This is where regular expressions get a bit cumbersome. You need to use the zero width match \(search_string\)\#=. If you want to match a list of items in any order, the search_string should start with .* (so the match starts from the start of the line each time). To match a non-occurrence, use \#! instead.
I think these commands should do what you want (for clarity I am using # as the delimiter, rather than the usual /):
Select lines which contain foo and bar:
:g#\(.*foo\)\#=\(.*bar\)\#=
Select lines which contain foo, bar and baz
:g#\(.*foo\)\#=\(.*bar\)\#=\(.*baz\)\#=
Select lines which contain foo and do NOT contain bar
:g#\(.*foo\)\#=\(.*bar\)\#!
Delete lines which contain foo and bar
:g#\(.*foo\)\#=\(.*bar\)\#=#d
Delete lines which contain foo and do NOT contain bar
:g#\(.*foo\)\#=\(.*bar\)\#!#d
You won't achieve your requirements unless you're willing to use some regular expressions since the expressions are what drives :global and it's opposite :vglobal.

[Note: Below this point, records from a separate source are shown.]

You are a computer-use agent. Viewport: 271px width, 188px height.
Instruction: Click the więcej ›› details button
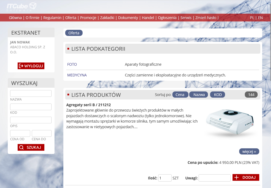coord(249,152)
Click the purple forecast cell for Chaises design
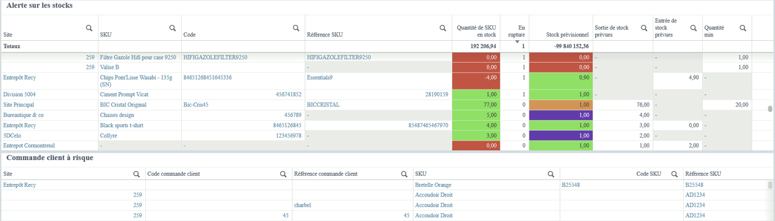Image resolution: width=775 pixels, height=221 pixels. pyautogui.click(x=560, y=114)
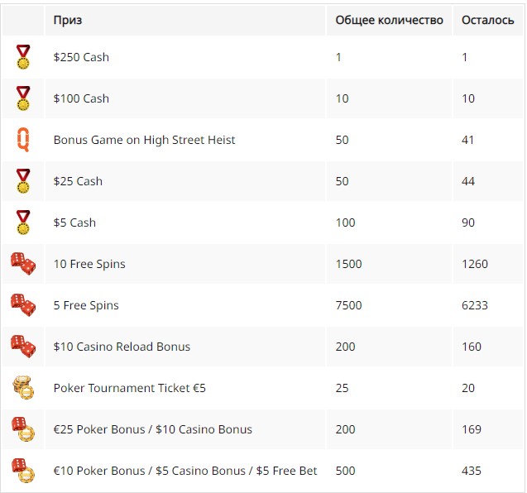Click the remaining count 435 in the last row
This screenshot has width=527, height=493.
[472, 471]
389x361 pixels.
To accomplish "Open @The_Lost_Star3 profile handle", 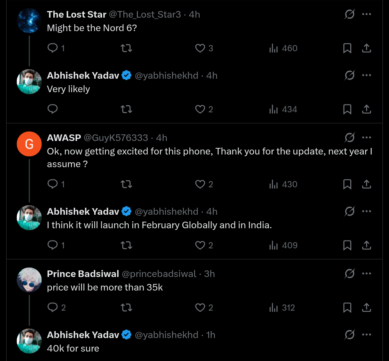I will [x=145, y=14].
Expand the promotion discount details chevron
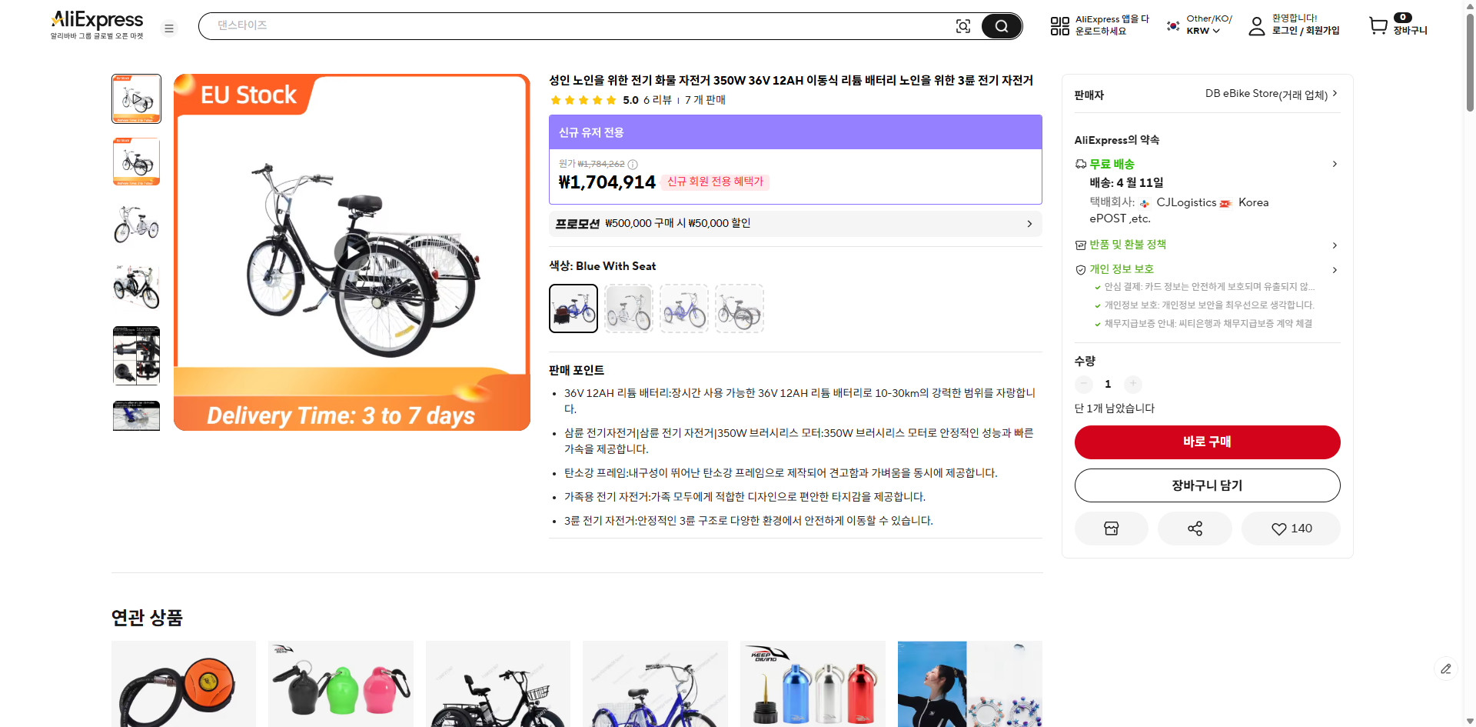The height and width of the screenshot is (727, 1476). coord(1029,224)
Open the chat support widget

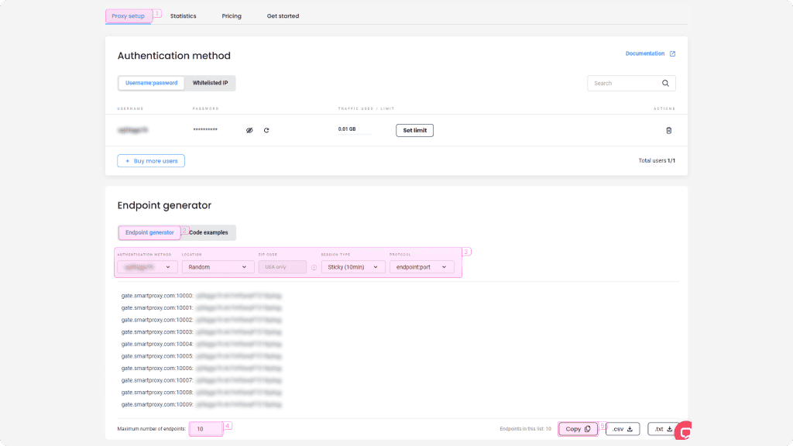point(685,429)

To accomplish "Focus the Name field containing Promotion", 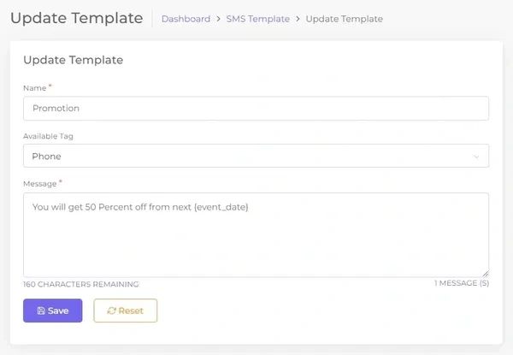I will pos(257,109).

This is no hacking around but how the commands are supposed to work: they need an expression to work with. If you're not willing to use regular expressions, I'm afraid you won't be able to achieve it.
Answer terminates here if you're not willing to use any regular expressions.

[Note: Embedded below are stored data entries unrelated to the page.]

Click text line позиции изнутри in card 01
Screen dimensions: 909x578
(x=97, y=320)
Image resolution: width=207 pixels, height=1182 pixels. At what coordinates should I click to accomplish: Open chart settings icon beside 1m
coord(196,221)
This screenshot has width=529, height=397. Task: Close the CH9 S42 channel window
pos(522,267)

Assuming that we are nice guys with an open mind, we need a regular expression that is true when a line contains foo and not bar.
Suggestion number 5 of Prince Goulash is quite there but doesn't work if foo occurs after bar.
This expression does the job (i.e. print all the lines):
:g/^\(.*\<bar\>\)\#!\(.*\<foo\>\)\#=/
If you want to delete them, add the delete command:
:g/^\(.*\<bar\>\)\#!\(.*\<foo\>\)\#=/d
Description:
^ starting from the beginning of the line
\(.*\<bar\>\) the word bar
\#! must never appear
\(.*\<foo\>\)\#= but the word foo has to appear anywhere on the line
The two patterns could also be swapped:
:g/^\(.*\<foo\>\)\#=\(.*\<bar\>\)\#!/
yields the same results.
Tested with the following input:
01 foo
02 foo bar
03 foo bar baz
04 bar baz
05 foo baz
06 baz bar
07 bar
08 baz
09 foo 42
10 foo bar 42 baz
11 42 foo baz
12 42 foo bar
13 42 bar foo
14 baz 42
15 baz foo
16 bar foo
Regarding multiple includes/excludes:
Each exclude is made of the pattern
\(.*\<what_to_exclude\>\)\#!
Each include is made of the pattern
\(.*\<what_to_include\>\)\#=
To print all the lines that contain foo but not bar nor baz:
g/^\(.*\<bar\>\)\#!\(.*\<baz\>\)\#!\(.*\<foo\>\)\#=/
Print all lines that contain foo and 42 but neither bar nor baz:
g/^\(.*\<bar\>\)\#!\(.*\<baz\>\)\#!\(.*\<foo\>\)\#=\(.*\<42\>\)\#=/
The sequence of the includes and excludes is not important, you could even mix them:
g/^\(.*\<bar\>\)\#!\(.*\<42\>\)\#=\(.*\<baz\>\)\#!\(.*\<foo\>\)\#=/
One might think a combination like :g/foo/v/bar/d would work, but unfortunately this isn't possible, and you will have to recur to one of the proposed work-arounds.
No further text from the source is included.